E gli atleti gloriosi ad Olimpia, ricordiamoli pure: Milone, Faillo, Astilo, Dicone, Eutimo, Agesidamo, eccetera.
E anche lo splendore culturale non fu da meno, sebbene senza troppa originalità, tranne le scuole filosofiche di Elea con Parmenide e Crotone con i Pitagorici, e qui la medicina di Alcmeone; e la commedia di Epicarmo e l’ilarotragedia di Rintone. Non ci furono forse eccelsi poeti (però, Stesicoro, Ibico, Alessi, Nosside, Teocrito...), ma una cultura diffusa, cui si ispirarono i Romani.
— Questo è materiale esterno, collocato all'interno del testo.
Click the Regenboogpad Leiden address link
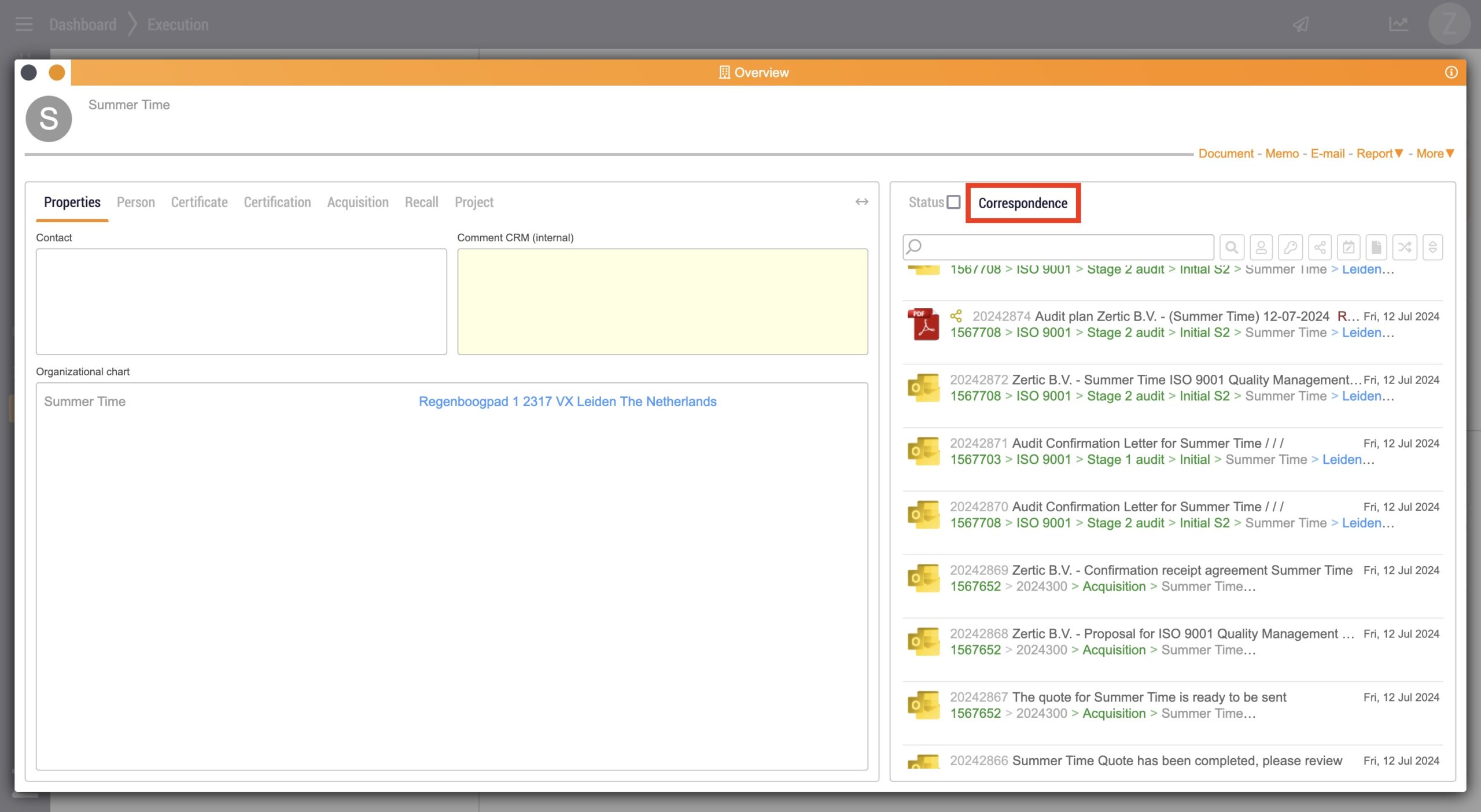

Ecco, con buona pace dei posteri bisognosi di nonni baroni, questa in verità e senza favole fu la Magna Grecia. C’è da vantarsene, perchè no, ma, come nelle ricette, q. b., quanto basta, e con un poco di stile. Il resto, il ricordare ad ogni due passi la Magna Grecia, è consolazione, anzi fuga dai problemi con il sogno piccolo borghese di un passato illustre. Parliamone, dunque, ma non a sproposito. Tanto meno, tutte le volte che succede un fatto di sangue, la smetta il dotto locale a ricordare la presunta pace della suddetta Magna Grecia: fu uno scannarsi continuo, Crotone e Sibari contro Siri; Crotone contro Locri e Sibari, questa distrutta sotto le acque del Crati; e ho detto di Dionisio. Solo qui da noi in tutta la storia greca si sono viste città greche distrutte da altri Greci: alla faccia del pacifismo e della pace!